According to her study, the top five reasons kids play violent games are: “1) It’s just fun. 2) I like to compete with others and win. 3) The challenge of figuring things out. 4) It’s exciting. 5) It’s something to do when I’m bored.” Olson found no cause-and-effect relationship between aggressive or violent behavior and video games. Her team delivered their findings in the 2006 “Final Project Report to the Office of Juvenile Justice and Delinquency Prevention,” which ultimately morphed into the excellent book Grand Theft Childhood.

That information came in handy in 2011, when the U.S. Supreme Court weighed in on video games, violence, and kids in Brown v. Entertainment Merchants Association. Its decision: California could not lawfully forbid the sale of “ultra-violent video games to players under 18, because the demonstrable effects [of video games on children] are both small and indistinguishable from effects produced by other media.” While this was largely seen as a First Amendment case, Justice Sonia Sotomayor pointed out during oral argument in November 2010, “One of the studies … says that the effect of violence is the same for a Bugs Bunny episode as it is for a violent video [game].”

When it comes to the conversation of video games and violence, Olson’s message to parents is this: “Don’t let the politicians frighten you. If your child plays video games and they’re not exclusively violent, and they have one good friend, and they take out the trash the third time you ask, your child is probably fine. … The kids I worry about are the kids who are experiencing real violence in their real lives.”
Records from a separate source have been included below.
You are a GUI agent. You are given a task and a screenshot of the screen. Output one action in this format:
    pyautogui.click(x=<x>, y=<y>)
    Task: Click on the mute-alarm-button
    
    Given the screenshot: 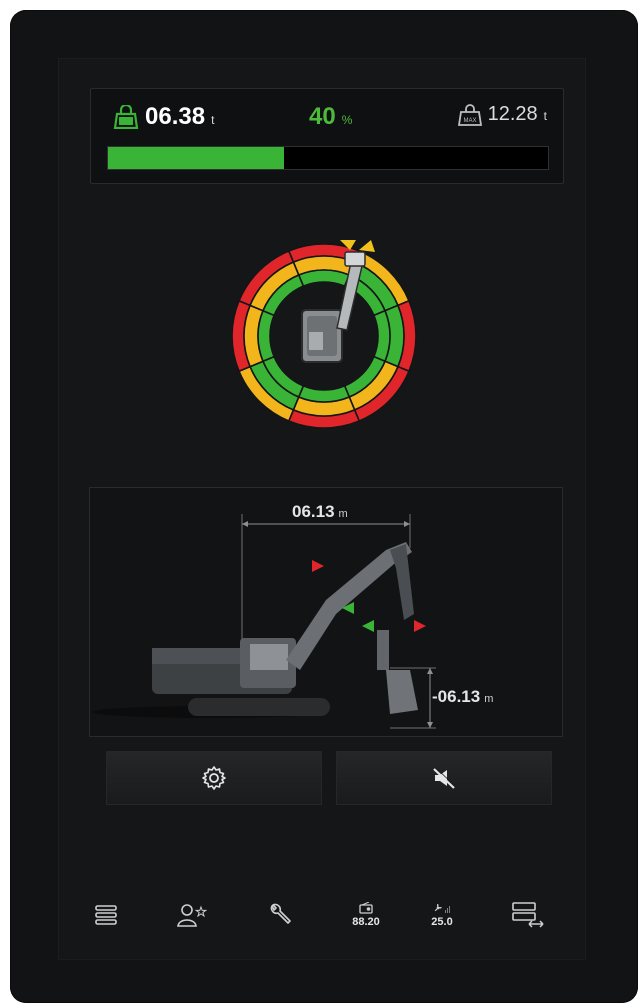 What is the action you would take?
    pyautogui.click(x=444, y=778)
    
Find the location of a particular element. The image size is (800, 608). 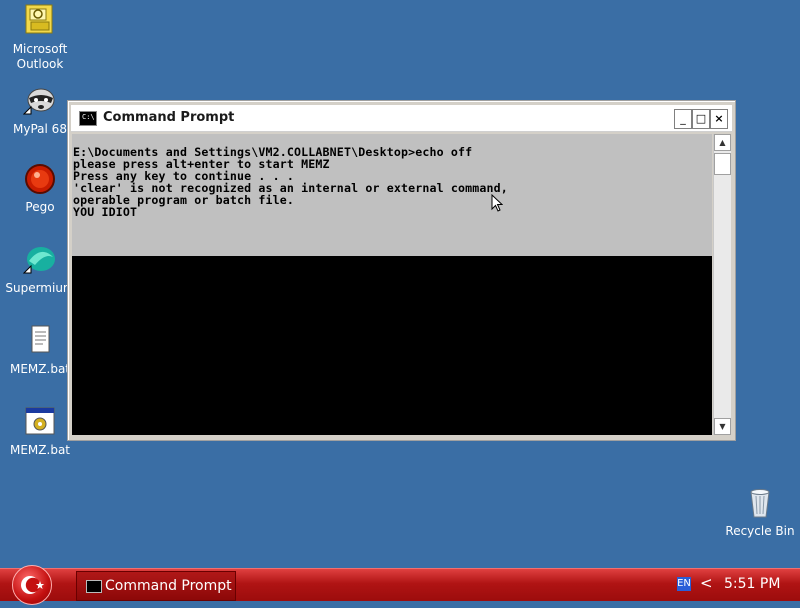

desktop-icon-label: MEMZ.bat is located at coordinates (40, 450).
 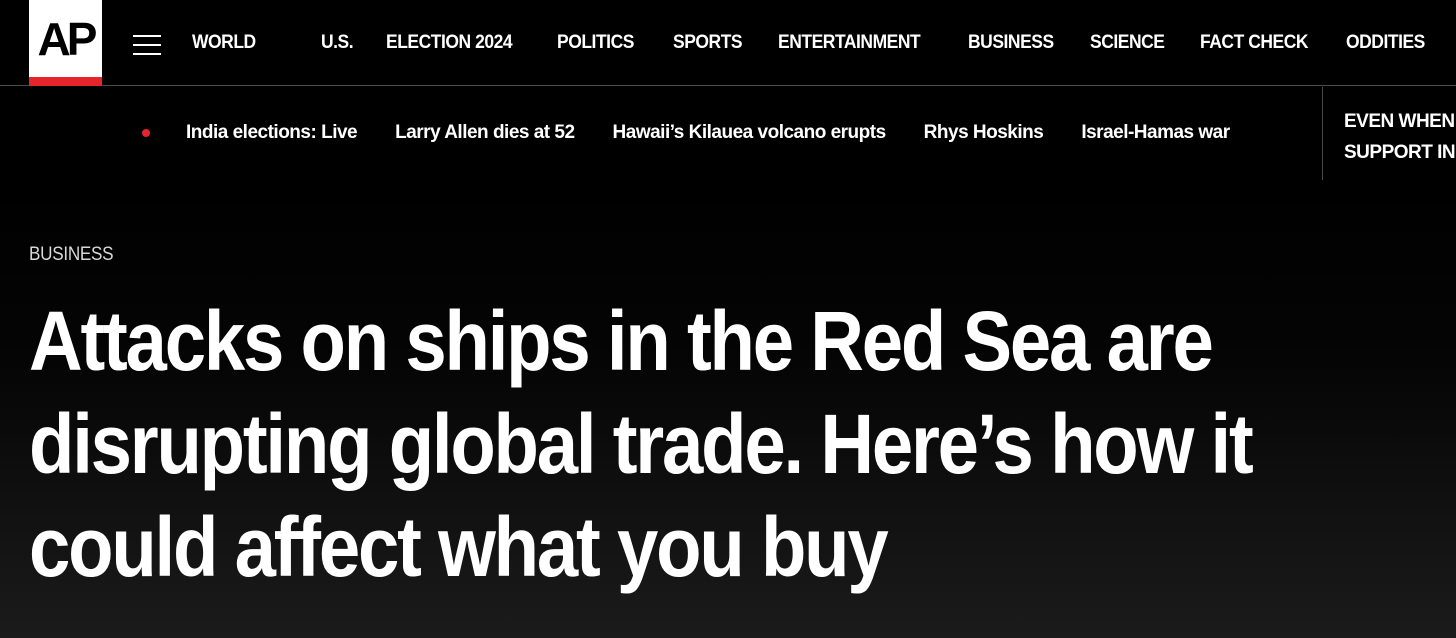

What we do need to understand as part of this conversation is that from a public health perspective, we need to study and understand gun violence. Not pretend digital gun violence, but real gun violence.

The conversation has come to a definitive close—or as definitive as something involving research can be, at least. To paraphrase Bevin, let’s be fully aware of the actually lethal things we’re putting in children’s hands.